Singapore is shutting down unlicensed crypto firms that serve customers overseas. On May 30, the Monetary Authority of Singapore (MAS) ordered these firms to get licensed or stop operating abroad.
This isn’t sudden. Singapore has been clear for years about licensing rules under the Payment Services Act (PSA). Many firms tried to dodge rules by avoiding local customers, focusing overseas instead. That’s ending now.
MAS’s move is part of a global effort to stop money laundering and terrorism financing. Other places like Thailand, Dubai, and Hong Kong are also tightening crypto rules.
Lawyer Joshua Chu jokes that firms trying to avoid licensing will soon be heading “to the moon” — meaning nowhere legal left to go.

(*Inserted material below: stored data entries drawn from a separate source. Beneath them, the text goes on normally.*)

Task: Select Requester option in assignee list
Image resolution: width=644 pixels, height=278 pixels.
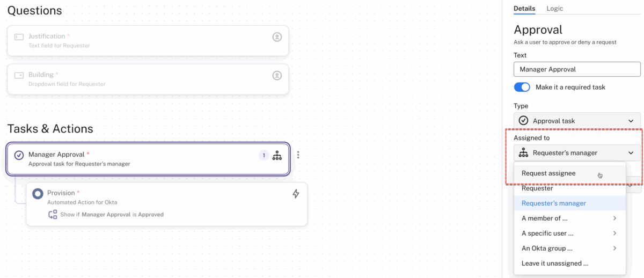Action: 537,188
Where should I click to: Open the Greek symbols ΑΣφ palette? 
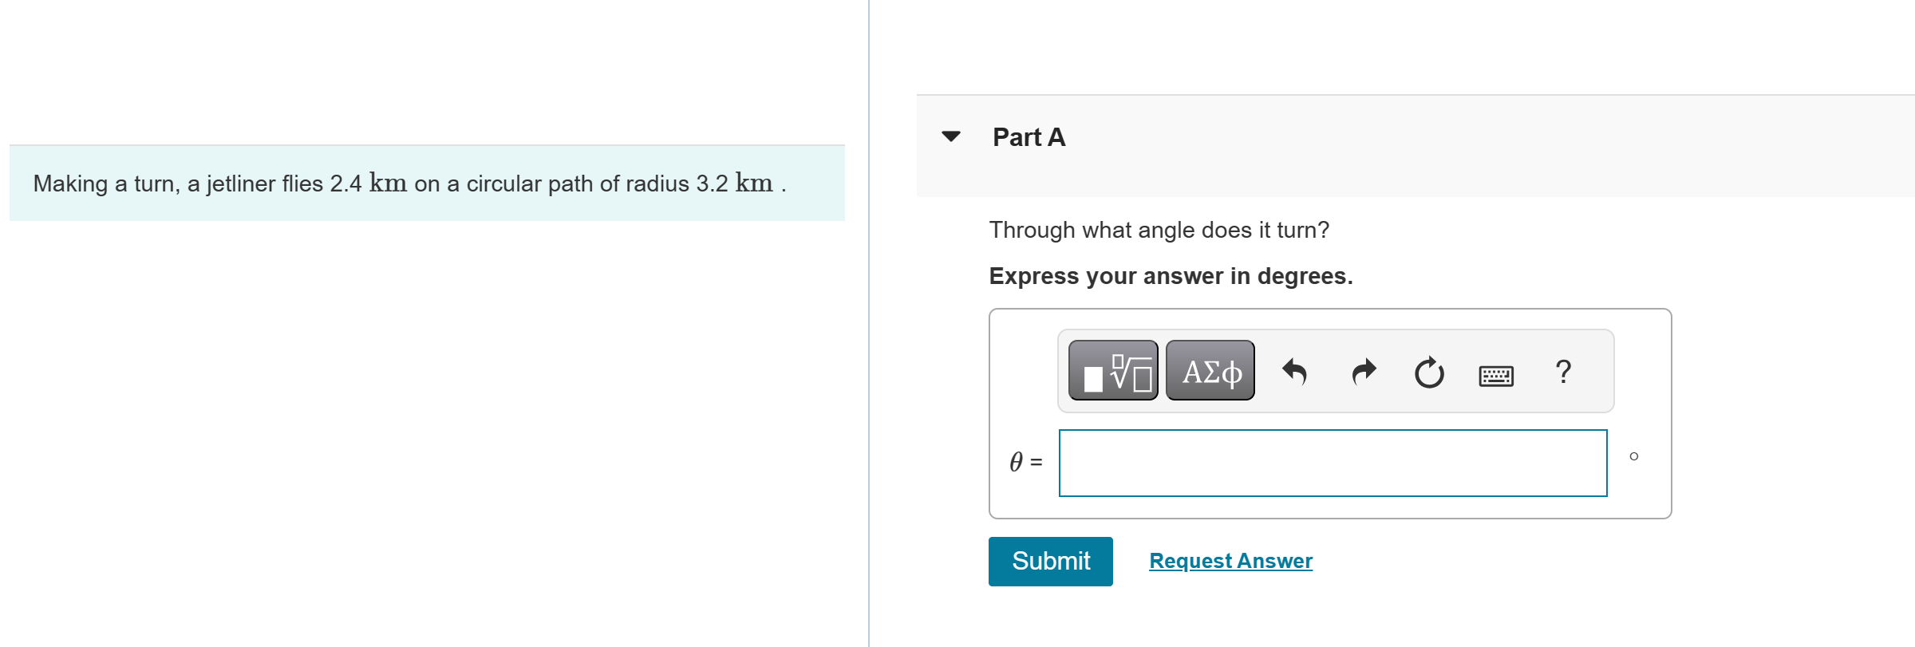pos(1209,369)
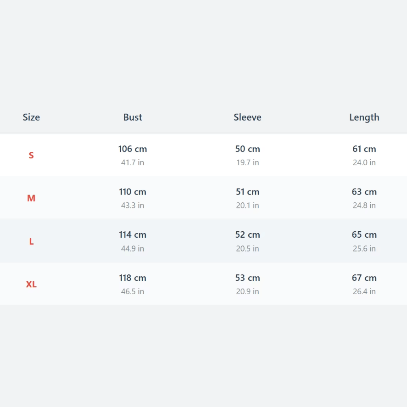This screenshot has height=407, width=407.
Task: Click the 118 cm bust measurement
Action: [x=133, y=278]
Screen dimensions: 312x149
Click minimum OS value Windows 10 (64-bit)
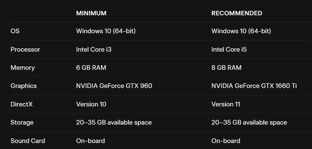(106, 31)
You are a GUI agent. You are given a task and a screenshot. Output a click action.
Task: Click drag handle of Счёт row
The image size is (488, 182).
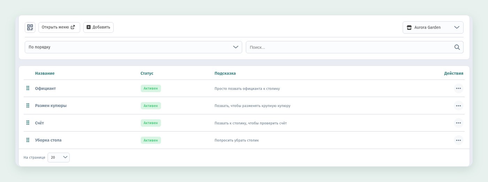point(28,123)
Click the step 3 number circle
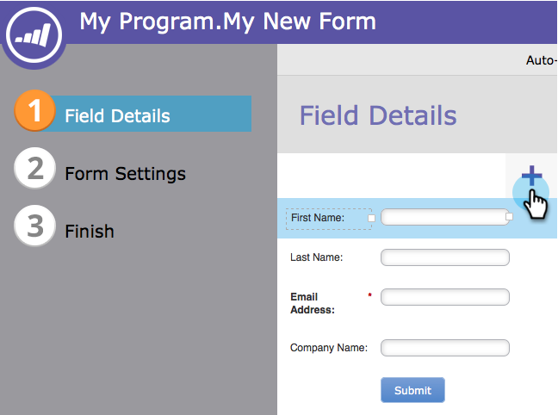Screen dimensions: 558x415 point(35,226)
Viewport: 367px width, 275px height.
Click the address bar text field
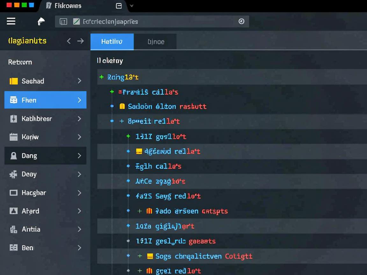pyautogui.click(x=153, y=22)
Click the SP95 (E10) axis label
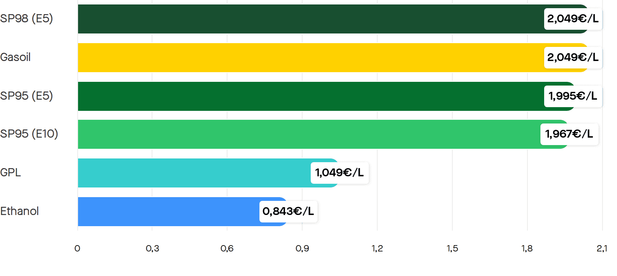 [x=29, y=134]
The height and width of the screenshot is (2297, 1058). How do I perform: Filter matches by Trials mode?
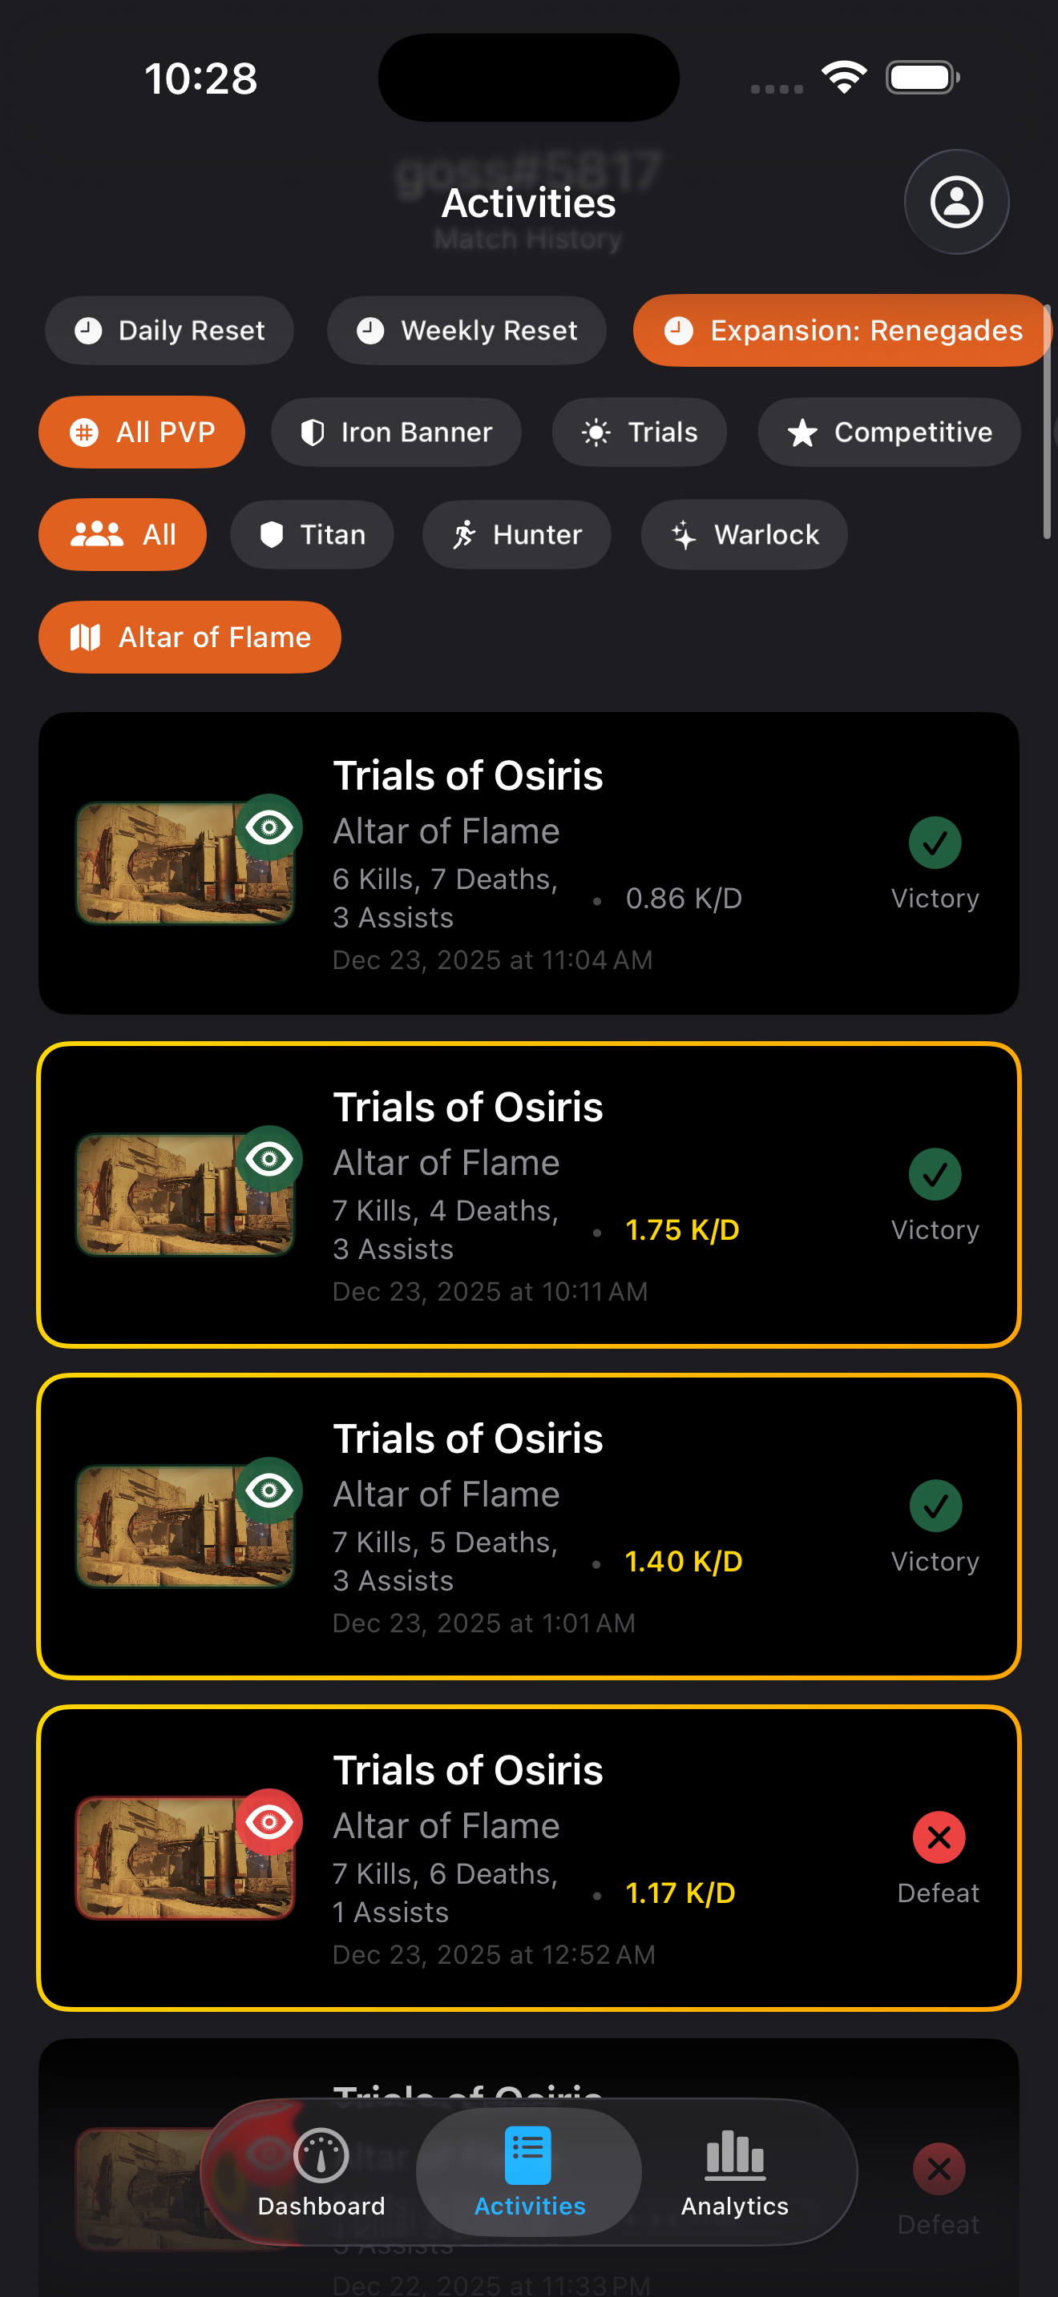click(x=639, y=432)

Singapore is a global financial hub, not just a crypto haven. As regulations get stricter worldwide, firms must rethink their strategies.
Some expelled firms are eyeing Hong Kong, which has also been tough on unlicensed exchanges. But Hong Kong has fewer licenses issued so far, so it’s no easy fix.
Regulators worldwide, including the EU and South Korea, are ramping up crypto oversight. Singapore’s rules also follow global bodies like the Financial Action Task Force (FATF), which fights money laundering.
In short, the days of crypto firms hopping countries to avoid rules are ending. Even friendly hubs now demand compliance.